T. G. : « J'ai fait un voyage à travers toute la Transylvanie, très en amont de l'écriture du scénario, pour effectuer mes "repérages musicaux". J'ai découvert des sonorités extraordinaires qui m'ont totalement possédé ! Mais, dans le même temps, je ne voulais surtout pas d'une musique "ethnique" pour le film. Du coup, avec Delphine Mantoulet (qui avait aussi travaillé sur Exils) nous avons d'abord composé une partition originale, puis nous avons fait appel à 80 musiciens que j'avais rencontrés sur place pour les enregistrements. Par conséquent, au moment du tournage, je disposais déjà de la musique : c'est la première fois que je fonctionne ainsi, et je crois que ça m'a permis d'être plus concentré avec les comédiens et les techniciens.

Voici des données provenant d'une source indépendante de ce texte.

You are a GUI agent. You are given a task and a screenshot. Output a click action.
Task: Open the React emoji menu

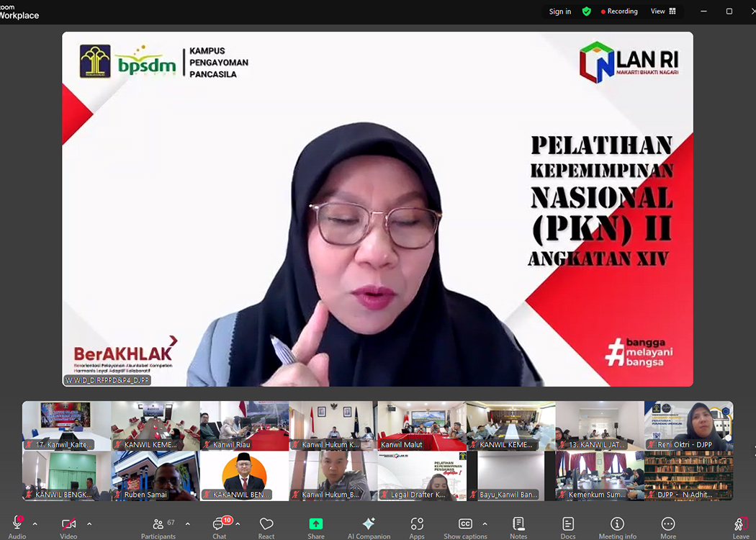click(266, 526)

La musique irrigue tout le film. »

- : « Mais vous montrez aussi qu'elle peut être étouffante… »

T. G. : « La musique peut être démoniaque et vampirisante, comme une drogue. Elle devient alors douloureuse parce qu’elle obsède et habite les êtres. D'ailleurs, dans la plupart des cérémonies, les musiciens tziganes de Transylvanie vont jusqu'à la transe. »

- : « Le film est placé sous le signe de la danse et de la transe, déjà présentes dans Exils. »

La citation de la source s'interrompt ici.